ただいま発展途上…パネルを曲げるのも可能に

このところ、有機ELという次世代型のディスプレイが注目されています。現在はスマートフォンでの普及が進んでいますが、デジタルサイネージの世界にも進出中で、最大の特徴は薄さと軽さ。厚みは5ミリ程度で一般的な液晶ディスプレイと比べると10分の1ほどです。ガラスではなくプラスチック基板なので、画面を曲げることも可能。平面にとらわれない活用法も可能になります。

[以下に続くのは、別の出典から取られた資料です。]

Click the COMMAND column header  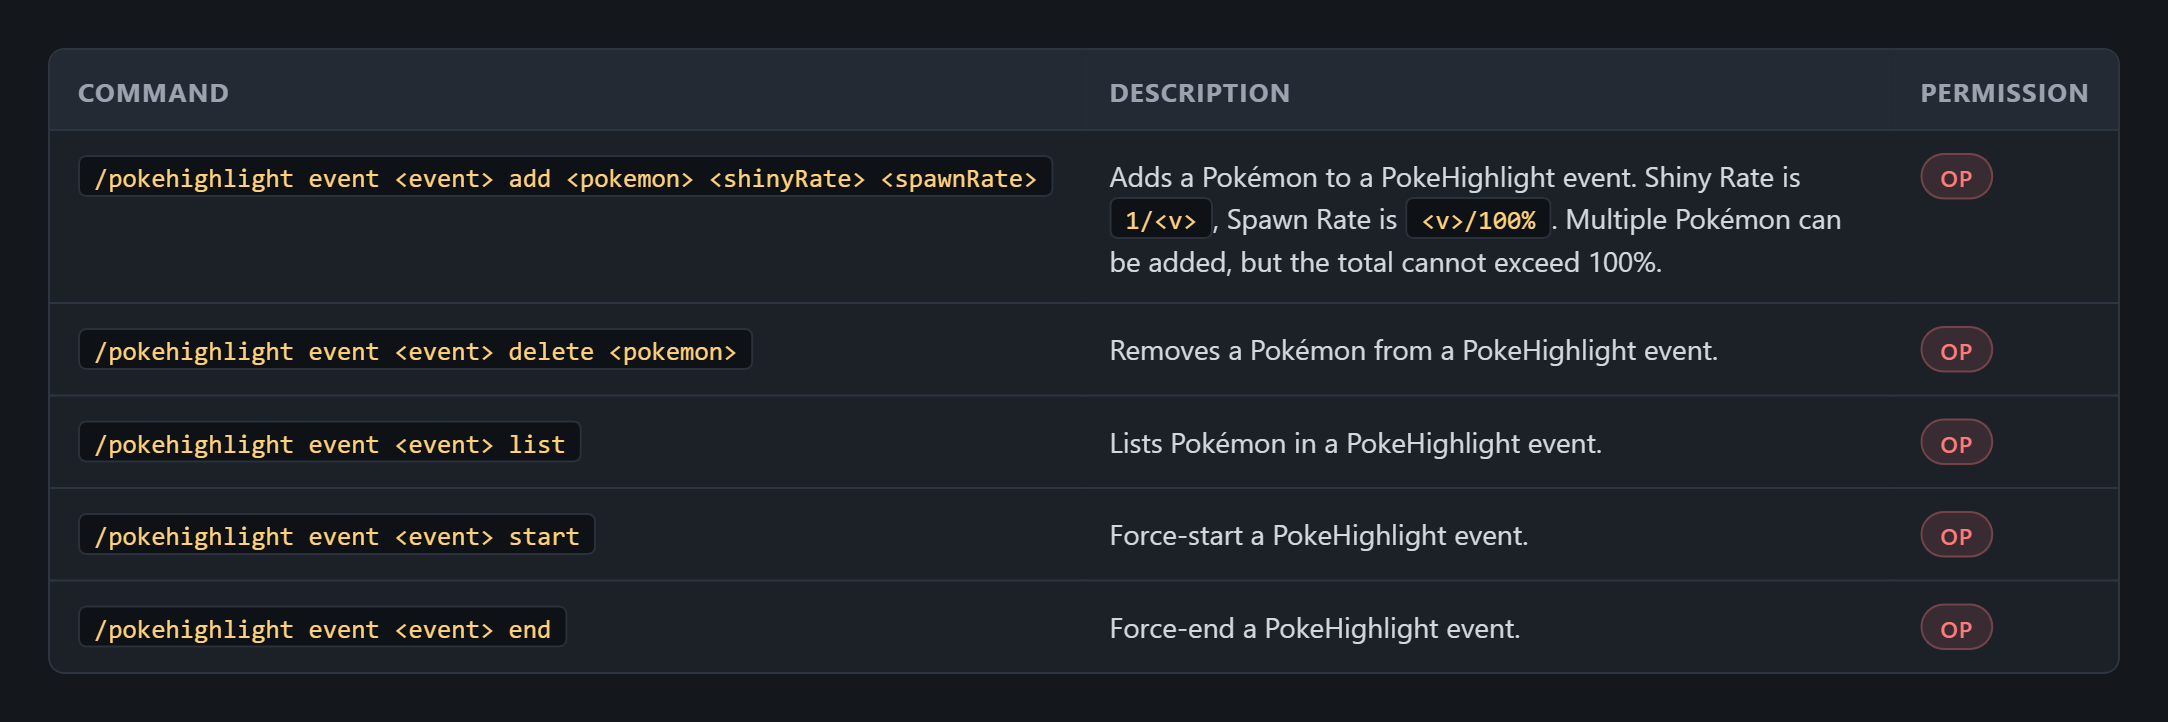153,93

有機ELディスプレイは自家発光方式です。コントラストもしっかりと表現され、画質も液晶ディスプレイに負けないほど。視野角にも制限はありません。また、発光させるのに必要な電力は液晶ディスプレイと比べると1割程度。電気料金の節約も期待できます。狭いスペースでの設置も容易で美しい画質が提供できる有機ELディスプレイには、デジタルサイネージの大きな可能性を感じます。

現状では値段が高く寿命も短い

いいところばかりに見える有機ELディスプレイですが、まだまだ発展を続けている段階です。そのため、導入コストがかかるのが現状。寿命も他のタイプのディスプレイと比べても短く、日光の下など明るい場所では見えずらいので、屋外に設置する場合には太陽光を遮るなどの工夫も必要になります。

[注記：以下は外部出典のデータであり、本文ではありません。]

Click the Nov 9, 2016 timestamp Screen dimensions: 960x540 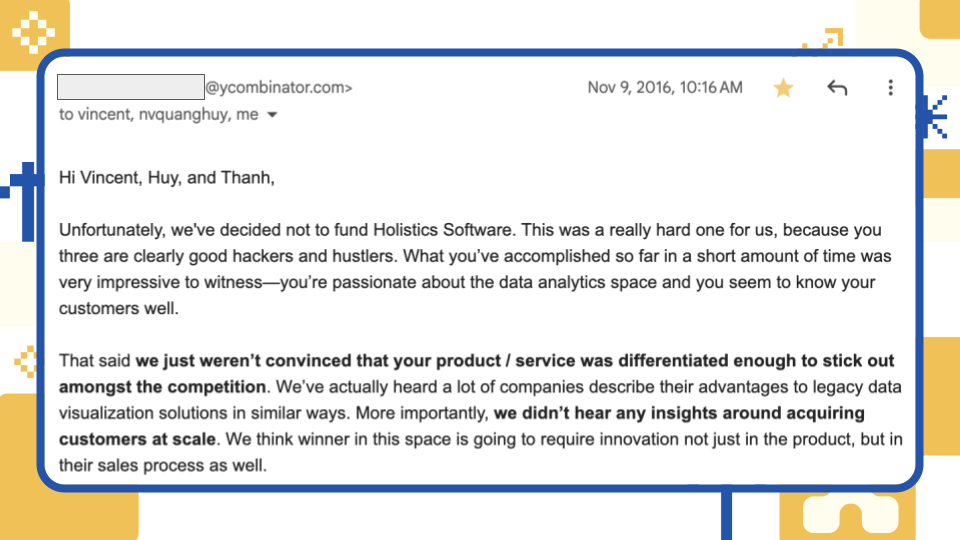point(664,88)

それでも、有機ELディスプレイは、これまでの常識を覆すようなポテンシャルを持っています。デメリットを上回るだけの魅力は十分。2019年にサムスンから画面を折り曲げられるスマートフォンが発売されましたが、今後はスマホ、薄型テレビ、そしてデジタルサイネージの分野で、有機ELはどんどん進歩を遂げることになるかもしれません。いずれにしろ、有機ELはこれからの進化次第で、デジタルサイネージの主流に取って代わる可能性があります。

プロジェクターは簡単設置で大画面が可能

低価格にユーザーから熱視線

デジタルサイネージはディスプレイによる映像表示の他に、プロジェクターが選択される例も増えてきました。ショーウィンドウやビルの壁などにスクリーンフィルムやシンプルなパネルを貼って、プロジェクターで映像を投影。特に暗い場所での見栄えに優れているので、現在プロジェクターは夜間で多く活用されています。

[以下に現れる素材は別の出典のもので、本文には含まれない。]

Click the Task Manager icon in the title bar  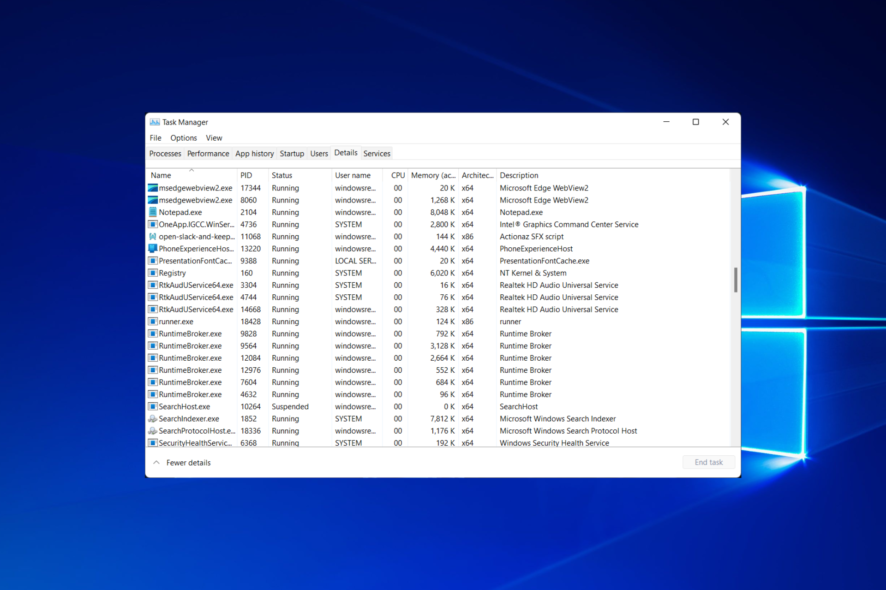coord(153,121)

投影距離を遠くすることで大画面の実現も可能。ディスプレイを使って大画面の映像を流すには投資コストも高くなりますが、プロジェクターなら場合によっては半分以下のコストで目的を達成できるので、ユーザーからの支持を集めています。設置や接続も簡単。機材によってはプロジェクターに直接USBを挿すだけで運用できるものもあります。ディスプレイのように店内スペースを圧迫することもないので、設置場所の選択肢も広がります。

日中は不向きも柔軟性は魅力

夜間でより目立つのがプロジェクターを使ったデジタルサイネージですが、日中や明るい場所では液晶、LEDディスプレイを使用した場合を比べると若干見ずらいのがウィークポイント。解像度についてもプロジェクターの出力を考慮してコンテンツを用意しないと、きれいに映らないこともあります。

それでも、場所を取らない柔軟性と環境へ溶け込むような映像の表示を可能にするのがプロジェクター。従来のプロジェクターは光源ランプの寿命が短く、交換の手間もありましたが、現在はその寿命も長くなりました。コスト減への進化を続けているのも、プロジェクターの大きなセールスポイントです。

製品の特徴を知って効果的な運用を


社会にすっかり馴染んできたデジタルサイネージ。製品はますます進化の方向に向かっていくのは間違いありません。タイプが幅広くなる分、使用する目的に応じて、向きと不向きが今後は顕著になっていくことも考えられます。現状で主流となっているタイプの特徴をしっかりと把握しておくことは、今もこれからもデジタルサイネージの適切な運用の近道となるでしょう。